C’est donc un pari raisonné qui est pris par l’emprunteur ainsi protégé d’une hausse inconsidérée des indices servant de référence pour la fixation du taux.
Sauf,
Sauf, si son cocontractant (réputé, on l’a dit) use délibérément de manœuvres frauduleuses en s’abstenant d’apporter loyalement à cet emprunteur toute information utile sur la réalité des conséquences possibles de son engagement.
Quelles conséquences possibles?
Eh bien, on pourrait imaginer qu’à un moment l’amortissement du crédit soit négatif.
C’est-à-dire que, de par la hausse des indices de référence, la mensualité versée non seulement ne serait constituée que d’intérêts et n’amortirait donc pas le capital ce qui est déjà gênant mais qu’en outre la mensualité ne couvrirait pas même le montant des intérêts dus et que ceux non payés viendraient s’ajouter au capital dû.

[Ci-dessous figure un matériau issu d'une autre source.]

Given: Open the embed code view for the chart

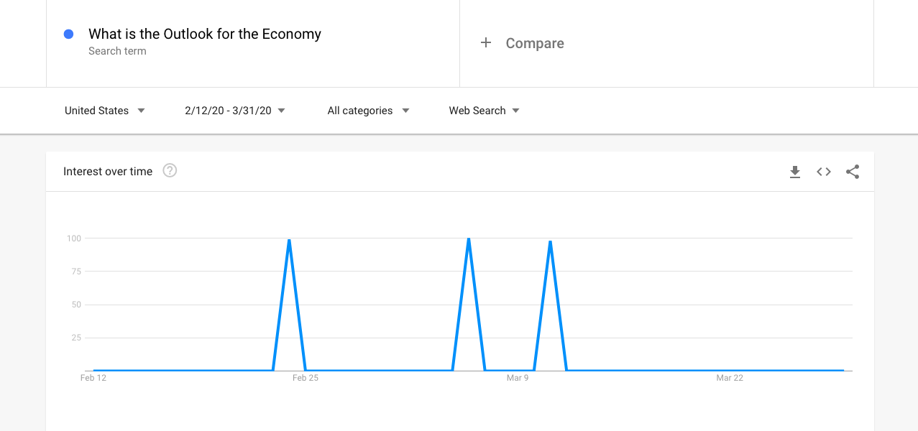Looking at the screenshot, I should point(823,172).
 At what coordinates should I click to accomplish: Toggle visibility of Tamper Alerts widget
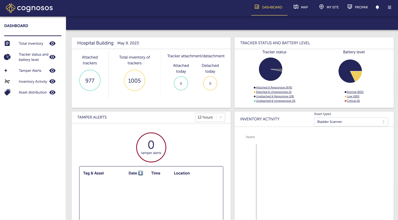[x=52, y=70]
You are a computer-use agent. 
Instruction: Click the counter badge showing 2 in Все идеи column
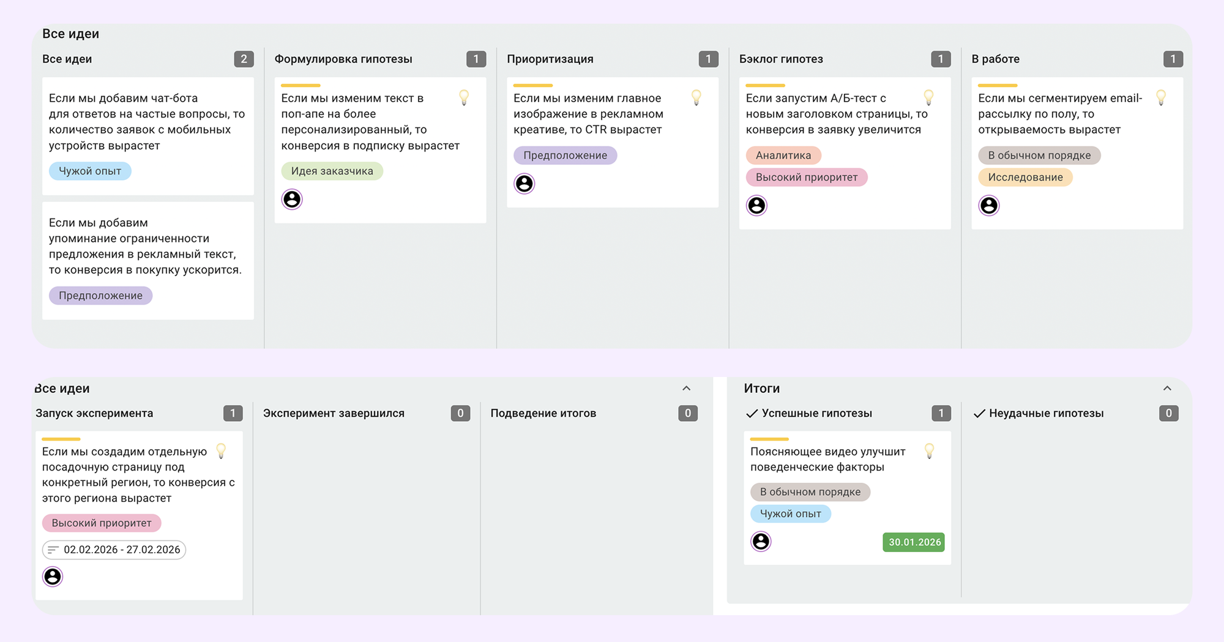[x=243, y=59]

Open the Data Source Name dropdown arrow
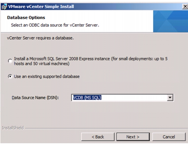tap(170, 98)
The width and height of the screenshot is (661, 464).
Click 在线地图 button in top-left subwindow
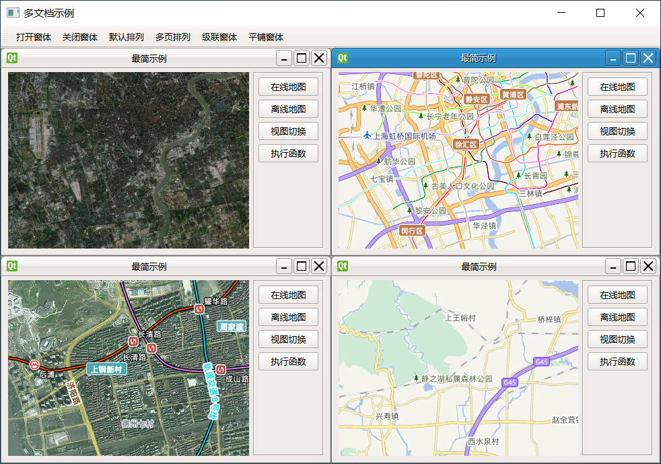[288, 87]
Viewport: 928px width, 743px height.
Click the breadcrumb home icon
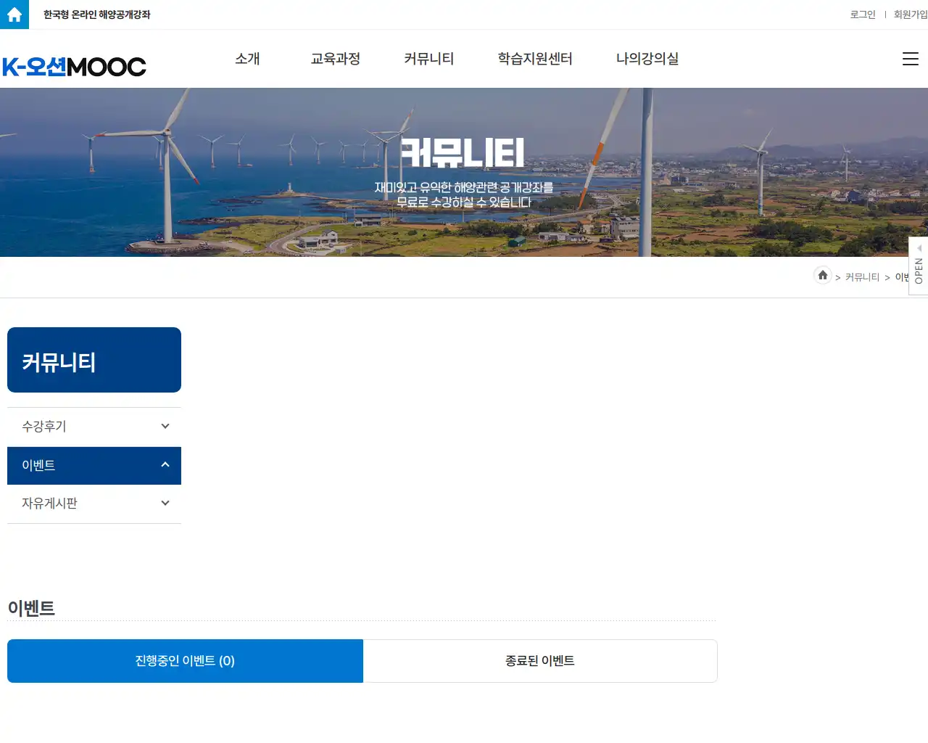tap(822, 276)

En résumé : plus vous payez, plus vous devez payer.
Aimable fantaisie ?
Hélas, non.
Dans le cas évoqué ici, les époux P. ont constaté, à réception des décomptes adressés par le prêteur en cours de contrat, que nonobstant le fait qu’ils avaient payé, rubis sur l’ongle, leurs échéances d’emprunt à hauteur de 400,00 euros par mois pendant plus de 18 mois, le capital restant dû sur leur crédit avait augmenté de plus de 2.000,00 euros sur la même période.
Probablement très légèrement agacés par cette situation, les époux P. ont fait choix d’assigner l’établissement financier devant un Tribunal de Grande Instance.
Ils avançaient que s’il leur avait été clairement indiqué que la signature du contrat pouvait avoir pour conséquence de les amener à devoir plus de capital que celui emprunté, ils n’auraient pas souscrit ledit contrat.
Cela peut apparaître crédible
Pour être complet, il doit être précisé que, dans le même temps, l’établissement financier en question était allé reconnaître benoîtement devant une juridiction pénale que, oui, effectivement, la souscription de ce type de contrat était susceptible d’entraîner un amortissement négatif au détriment de l’emprunteur et que, oui, aussi, il en avait parfaitement conscience au moment où il faisait proposer ce genre de contrat aux consommateurs.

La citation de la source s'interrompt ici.